MyST will be life changing for everybody using Jupyter for science and science education right now.

[Mike]: Jupyter notebooks let us weave narrative and code together, but not necessarily perfectly. I saw demos where people used code comments and/or markdown to try to explain figures and such. MyST Markdown — which is markdown plus extra features for writing science more easily — improves your ability to embed scientific narrative alongside executable code, even working with a package called Thebe to help notebooks execute from remote servers even if you don’t have python installed locally (a huge win for teachers & students… just send a link to the notebook and it works!). Talks on open-source MyST Markdown were really well received (see Steve’s lightning talk on MyST below).

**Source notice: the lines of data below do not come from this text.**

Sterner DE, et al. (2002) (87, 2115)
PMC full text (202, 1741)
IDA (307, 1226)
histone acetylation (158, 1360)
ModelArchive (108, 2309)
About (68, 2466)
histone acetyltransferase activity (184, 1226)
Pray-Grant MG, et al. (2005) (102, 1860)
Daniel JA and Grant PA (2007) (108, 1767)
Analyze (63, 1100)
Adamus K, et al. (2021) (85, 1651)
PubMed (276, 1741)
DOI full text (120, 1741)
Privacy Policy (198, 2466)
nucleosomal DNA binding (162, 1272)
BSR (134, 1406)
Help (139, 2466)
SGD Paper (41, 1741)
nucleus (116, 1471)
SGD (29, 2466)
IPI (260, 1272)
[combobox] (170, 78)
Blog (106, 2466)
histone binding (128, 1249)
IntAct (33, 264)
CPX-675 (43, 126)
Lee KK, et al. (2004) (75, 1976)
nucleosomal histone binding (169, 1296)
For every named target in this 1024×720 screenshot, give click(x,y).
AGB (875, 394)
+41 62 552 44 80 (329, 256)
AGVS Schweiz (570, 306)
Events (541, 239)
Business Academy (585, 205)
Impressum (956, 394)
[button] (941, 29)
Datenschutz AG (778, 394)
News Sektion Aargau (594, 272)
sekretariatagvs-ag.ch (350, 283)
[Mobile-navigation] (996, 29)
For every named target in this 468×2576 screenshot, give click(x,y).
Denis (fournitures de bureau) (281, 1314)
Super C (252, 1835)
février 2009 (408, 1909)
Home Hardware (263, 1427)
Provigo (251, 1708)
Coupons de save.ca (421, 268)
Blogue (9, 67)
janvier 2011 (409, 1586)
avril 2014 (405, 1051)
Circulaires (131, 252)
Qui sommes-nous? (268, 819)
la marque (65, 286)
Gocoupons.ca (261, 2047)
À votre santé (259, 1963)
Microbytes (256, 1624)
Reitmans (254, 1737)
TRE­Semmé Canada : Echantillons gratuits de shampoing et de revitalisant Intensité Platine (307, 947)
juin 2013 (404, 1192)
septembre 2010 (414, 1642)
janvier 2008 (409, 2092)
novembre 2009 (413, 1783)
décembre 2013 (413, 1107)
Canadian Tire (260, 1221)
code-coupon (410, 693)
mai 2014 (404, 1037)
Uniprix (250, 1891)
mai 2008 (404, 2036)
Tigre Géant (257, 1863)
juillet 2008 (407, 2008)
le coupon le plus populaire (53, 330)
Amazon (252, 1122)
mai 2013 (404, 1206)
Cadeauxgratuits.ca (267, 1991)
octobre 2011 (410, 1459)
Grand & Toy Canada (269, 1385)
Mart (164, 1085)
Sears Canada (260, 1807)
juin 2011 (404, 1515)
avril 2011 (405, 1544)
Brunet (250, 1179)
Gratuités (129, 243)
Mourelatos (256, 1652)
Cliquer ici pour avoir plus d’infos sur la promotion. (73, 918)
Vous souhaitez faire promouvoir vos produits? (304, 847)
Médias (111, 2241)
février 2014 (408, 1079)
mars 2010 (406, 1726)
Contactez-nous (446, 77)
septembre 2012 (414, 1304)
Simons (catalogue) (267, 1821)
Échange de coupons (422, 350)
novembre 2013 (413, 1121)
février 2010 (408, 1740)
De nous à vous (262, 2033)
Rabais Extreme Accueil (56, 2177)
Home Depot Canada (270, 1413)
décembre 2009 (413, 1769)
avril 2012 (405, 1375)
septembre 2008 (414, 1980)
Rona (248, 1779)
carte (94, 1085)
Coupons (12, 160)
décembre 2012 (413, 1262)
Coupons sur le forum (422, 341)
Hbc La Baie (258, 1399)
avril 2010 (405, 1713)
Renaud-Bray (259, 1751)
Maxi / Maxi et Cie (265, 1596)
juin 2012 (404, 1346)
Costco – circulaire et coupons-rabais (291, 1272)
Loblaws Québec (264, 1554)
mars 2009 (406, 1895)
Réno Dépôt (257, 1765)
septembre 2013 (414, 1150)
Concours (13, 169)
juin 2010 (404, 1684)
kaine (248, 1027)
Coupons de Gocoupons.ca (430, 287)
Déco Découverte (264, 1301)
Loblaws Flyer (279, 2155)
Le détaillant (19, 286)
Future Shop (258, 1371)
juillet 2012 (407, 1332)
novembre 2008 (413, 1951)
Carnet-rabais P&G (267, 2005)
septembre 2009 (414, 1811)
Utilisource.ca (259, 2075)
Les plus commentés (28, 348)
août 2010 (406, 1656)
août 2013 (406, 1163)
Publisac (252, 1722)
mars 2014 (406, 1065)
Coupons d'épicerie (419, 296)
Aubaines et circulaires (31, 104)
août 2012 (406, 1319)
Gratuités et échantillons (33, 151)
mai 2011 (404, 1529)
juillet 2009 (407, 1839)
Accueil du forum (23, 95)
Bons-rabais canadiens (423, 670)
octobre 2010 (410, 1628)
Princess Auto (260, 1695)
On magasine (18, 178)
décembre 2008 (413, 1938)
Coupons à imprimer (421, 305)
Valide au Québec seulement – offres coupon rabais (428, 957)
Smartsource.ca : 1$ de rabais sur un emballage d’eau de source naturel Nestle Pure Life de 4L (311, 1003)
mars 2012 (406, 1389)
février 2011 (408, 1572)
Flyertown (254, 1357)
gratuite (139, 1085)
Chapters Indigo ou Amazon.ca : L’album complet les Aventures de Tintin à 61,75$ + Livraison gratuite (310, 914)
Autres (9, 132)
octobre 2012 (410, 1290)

Talks from the Curvenote team at JupyterCon

All the talks at the conference were recorded so watch out for all the great content on a youtube channel soon, but in the meantime here are some fly on the wall recordings of the talk from the Curvenote team at the event. As core contributors to the MyST tools stack and ExecutableBooks project these focussed on the open source tools we’ve been developing there.

MyST Markdown: Using notebooks in scientific publishing workflows

To originally be presented by Rowan, Franklin stepped in to give this overview of the new MyST markdown stack in the opening session of the conference (talk outline).

Thebe - add Jupyter-based interactive computing to modern websites

Thebe’s a headless connector library for Jupyter that is nearing major new milestone, Steve’s talk covered examples, use cases and capabilities of the updated library (talk outline).

Lightning Talk on jupyterlab-myst

Finally, a 2 minute lightning talk on the juptyerlab-myst extension, as the closing lightning talk of the conference 🎉 got everyone excited about the authoring possibilities in Jupyter Lab.